A proposta da Comissão, que é conhecida por Platform Work Bill, contempla “um conjunto de medidas para melhorar as condições de trabalho nas plataformas digitais e apoiar o crescimento sustentável das plataformas digitais de trabalho na UE”. No entender de Bruxelas, “as novas regras garantirão que as pessoas que trabalham através de plataformas digitais de trabalho possam usufruir dos direitos laborais e dos benefícios sociais a que têm direito”.
A diretiva protege ainda os trabalhadores em situações de “gestão algorítmica” – isto é, quando o próprio sistema tem a capacidade para tomar decisões. Estabelece também novas exigências de reporte às empresas.
O novo regime deve abranger algumas empresas bem conhecidas dos portugueses. É o caso da Uber, cujos motoristas trabalham para outras empresas consideradas “parceiras”, ao invés de serem considerados trabalhadores da Uber. A lei pode ainda abarcar, por exemplo, algumas plataformas de entrega de refeições que recorram a estafetas externos à empresa, entre outras.
Trabalhador da app ou independente? Cinco regras
No caso da presunção de vínculo de trabalho, são cinco os critérios previstos na proposta da Comissão, que foi tornada pública na altura (ver página 35).
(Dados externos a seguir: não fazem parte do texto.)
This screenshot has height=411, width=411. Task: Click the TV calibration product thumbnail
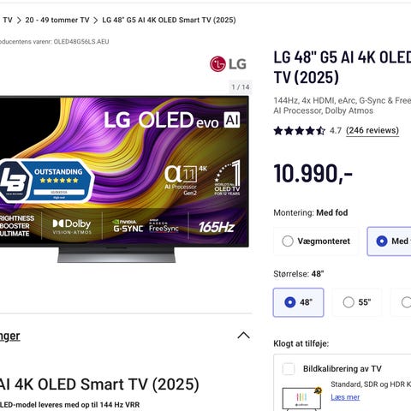click(302, 398)
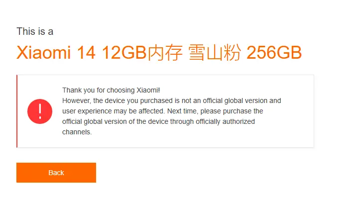
Task: Click the word "However," in the warning
Action: [75, 100]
Desta forma, se a proposta chegar ao terreno, um gig worker pode ser considerado trabalhador da própria plataforma sempre que preencha dois desses cinco critérios, nomeadamente quando a aplicação:
- determina tetos ao nível da remuneração;
- exige que o trabalhador respeite regras de aparência ou conduta em relação ao cliente do serviço:
- supervisiona o desempenho do trabalho ou verifica a qualidade dos resultados, incluindo por meios eletrónicos;
- restringe a liberdade de organização do trabalhador através de sanções, em particular a capacidade de escolher as horas de trabalho e períodos de descanso, de aceitar e recusar tarefas ou de recorrer a substitutos ou subcontratação;
- limita efetivamente a possibilidade de construir uma base de clientes ou de trabalhar para outras empresas.
Importa recordar que, no âmbito da discussão da Agenda do Trabalho Digno, o anterior Governo, suportado pelos partidos da esquerda, tencionava estabelecer indícios que permitissem o reconhecimento em tribunal de que os motoristas são trabalhadores dependentes das plataformas. Mas, depois das eleições, a proposta entregue na Assembleia da República já prevê que a presunção de contrato de trabalho pudesse ocorrer com “outra pessoa singular ou coletiva”, permitindo assim, por exemplo, que a presunção laboral aconteça entre o motorista da Uber e o “parceiro” intermediário. O Governo foi, então, acusado de dar um passo atrás na proteção dos direitos destes trabalhadores.